Buyer competition is heating up. In the latest August REALTORS® Confidence Index Survey, REALTORS® reported that, on average, properties for which the sale closed in August received about 3 offers, up from 2 offers one year ago and in March when the pandemic hit.
REALTORS® also reported that on average, they took nearly 5 clients per month on a home tour, a recovery from the slump in April when buyer agents took out only 2.4 clients during the month. Meanwhile, on average, REALTORS® reported that on average, they listed 1.8 properties during August, or just 40% of the number of clients taken on a home tour.
Another statistic from the August survey that buyer competition is heating up: the REALTORS® Buyer Traffic Index rose to 76 while the REALTORS® Seller Traffic Index was at 45. A value above 50 means stronger buyer or seller traffic compared to one year ago.1 All states reported stable to very strong traffic except in North Dakota and Illinois. North Dakota’s housing market is still impacted by weak oil prices: oil prices (West Texas Intermediate) have recovered to $43/barrel but are still below the average of $57/barrel in 2019.
With demand outpacing supply, properties sold faster, with half of properties sold in 22 days during July and August, and 69% of listings staying on the market for less than one month (listing date to contract date). With intense competition, buyers have to be better prepared to make an offer, including already getting prequalified by a lender.
The best market signal of the intense competition is price.
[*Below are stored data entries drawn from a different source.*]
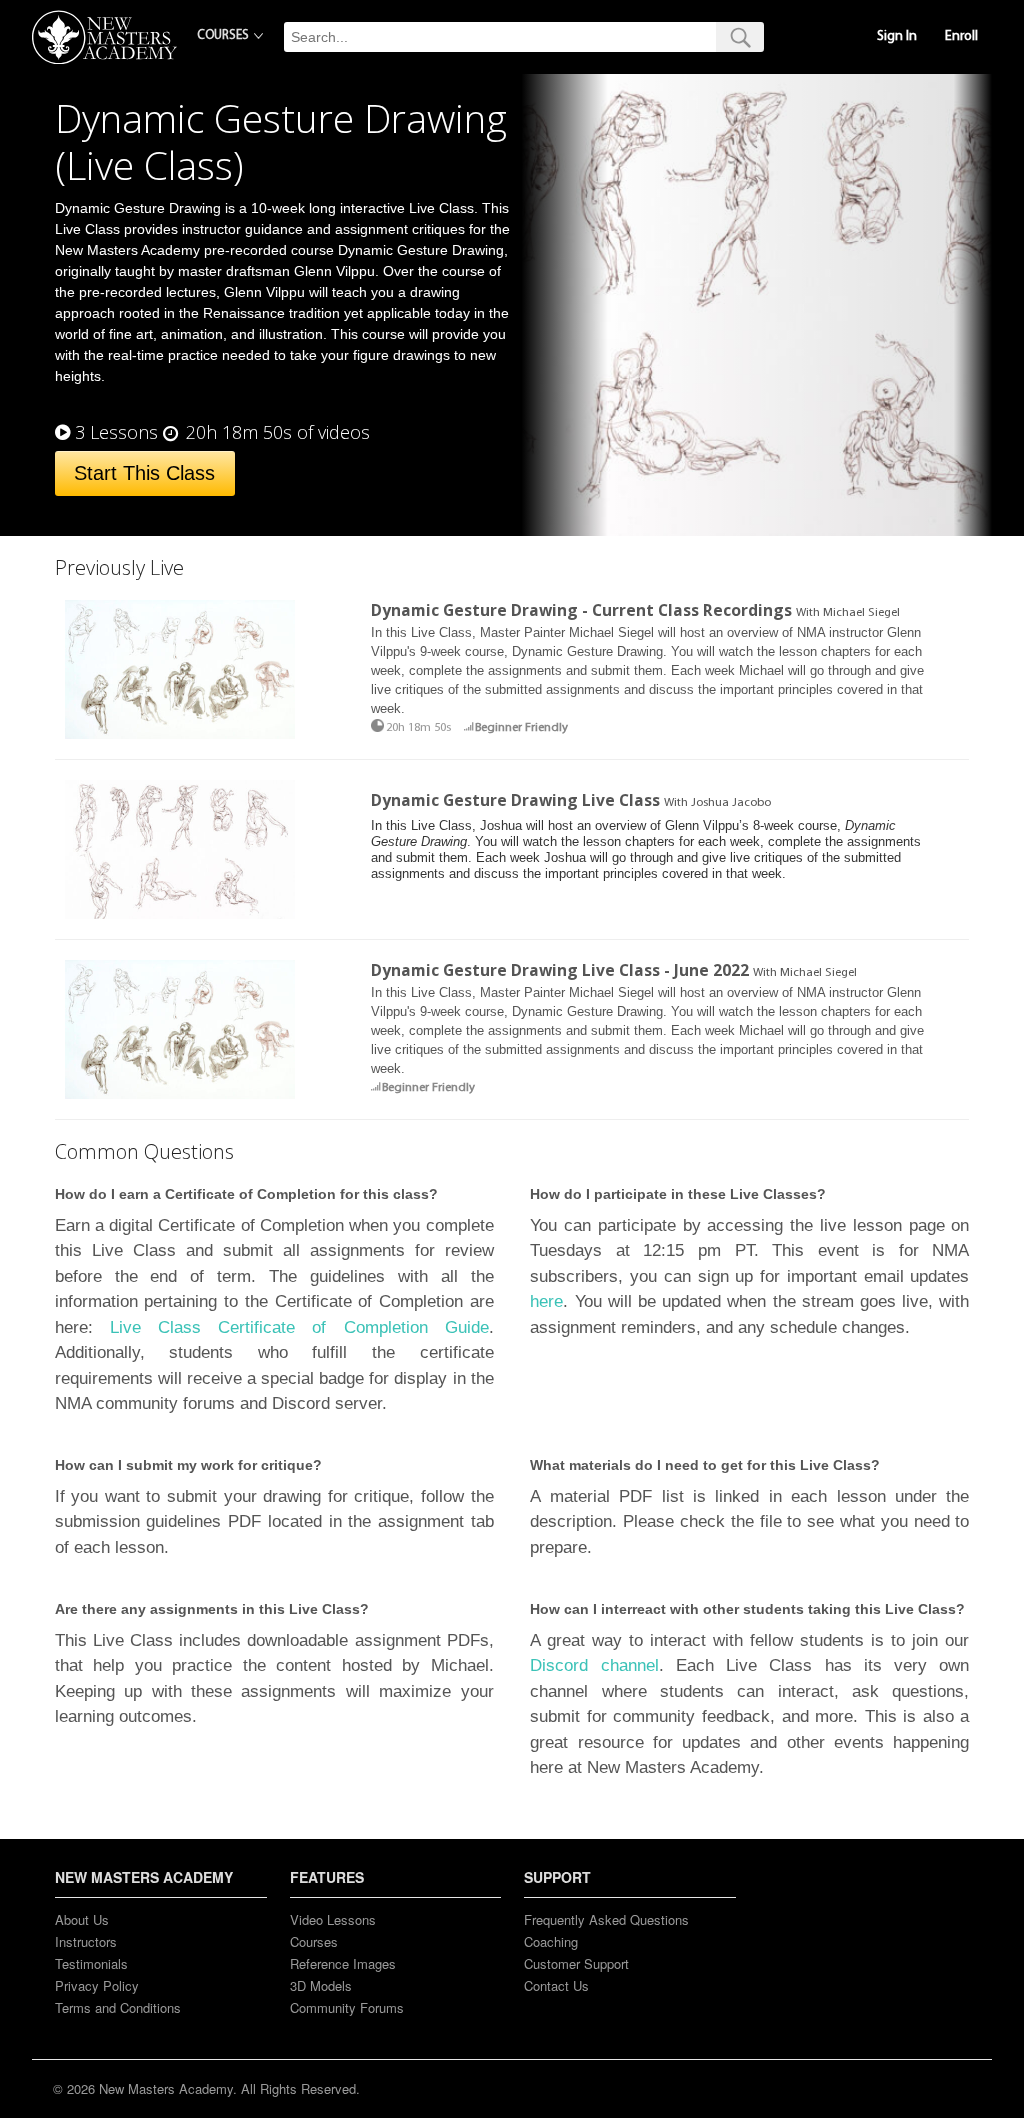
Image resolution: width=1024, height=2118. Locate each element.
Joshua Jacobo (731, 803)
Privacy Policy (97, 1985)
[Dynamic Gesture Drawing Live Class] (180, 849)
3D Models (321, 1985)
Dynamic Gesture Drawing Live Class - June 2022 (560, 970)
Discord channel (594, 1665)
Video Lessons (333, 1919)
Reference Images (343, 1963)
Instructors (86, 1941)
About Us (82, 1919)
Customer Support (576, 1963)
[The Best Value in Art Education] (104, 37)
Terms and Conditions (118, 2007)
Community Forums (347, 2007)
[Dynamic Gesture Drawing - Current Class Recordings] (180, 669)
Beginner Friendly (521, 728)
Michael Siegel (861, 613)
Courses (314, 1941)
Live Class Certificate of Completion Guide (299, 1327)
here (546, 1301)
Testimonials (91, 1963)
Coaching (551, 1941)
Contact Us (556, 1985)
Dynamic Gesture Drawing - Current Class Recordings (581, 610)
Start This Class (144, 473)
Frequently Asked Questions (606, 1919)
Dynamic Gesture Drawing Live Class (515, 800)
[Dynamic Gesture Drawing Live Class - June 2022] (180, 1029)
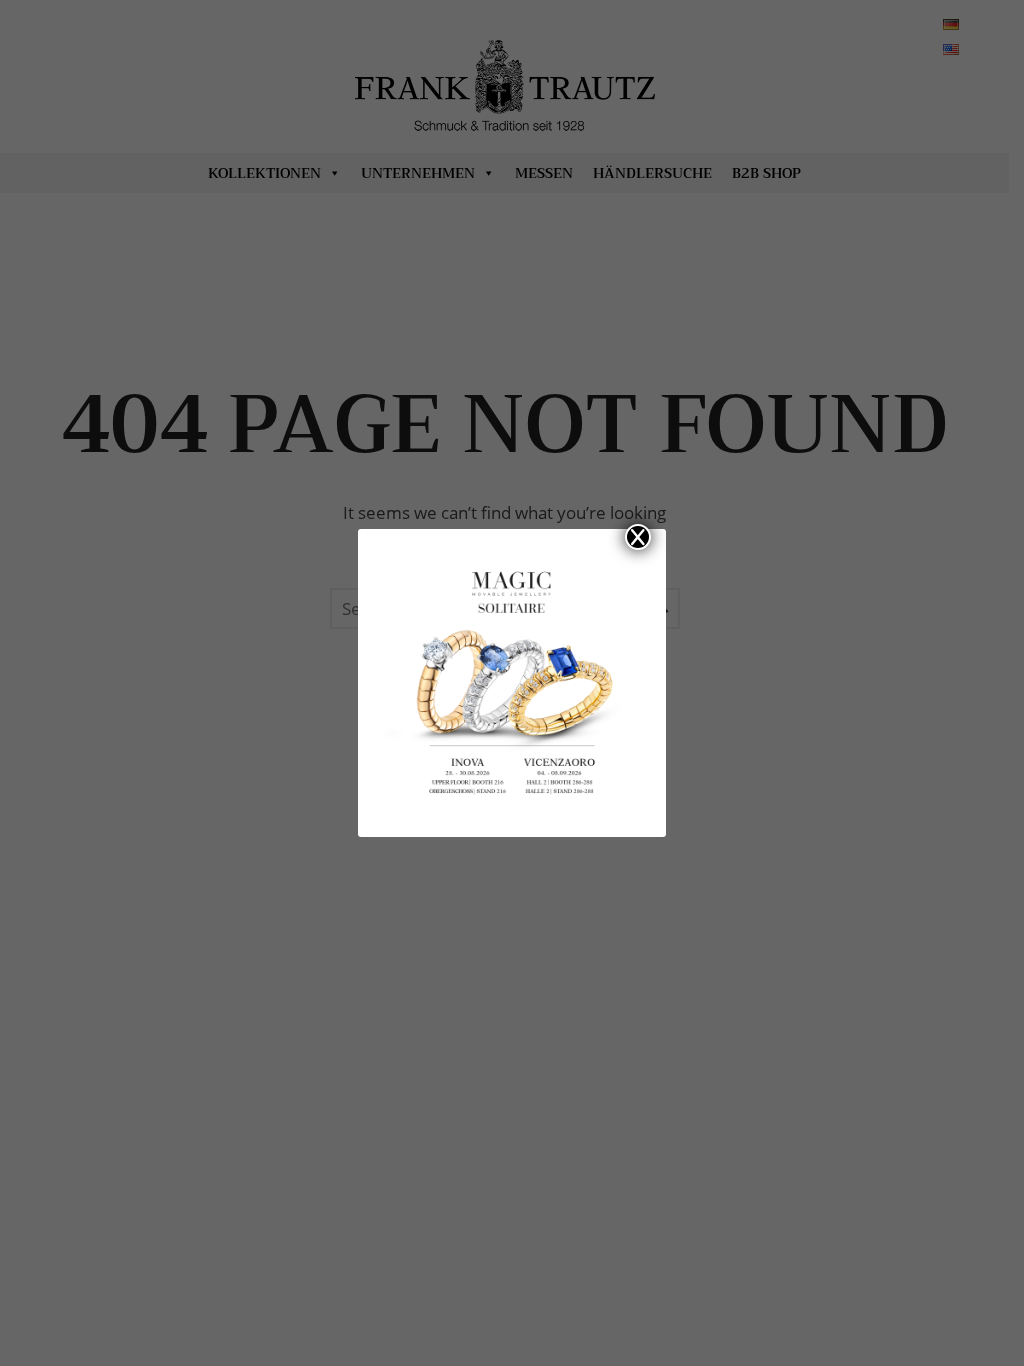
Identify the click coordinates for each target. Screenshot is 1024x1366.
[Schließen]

In August, the median price of existing homes rose to $310,600, an 11.4% year-over-year gain, with over 10% price appreciation across all major regions: Northeast (10.4%), Midwest (10.7%), South (12.3%), and West (11.8%).
1 About 4,000 REALTORS® responded to the question: In your market, how would you rate buyer and seller traffic in your market in the past month (August) compared to last year? Stronger? Stable? Weaker? A diffusion index value of above 50 means that a higher fraction of respondents reported “stronger” than “weaker” conditions.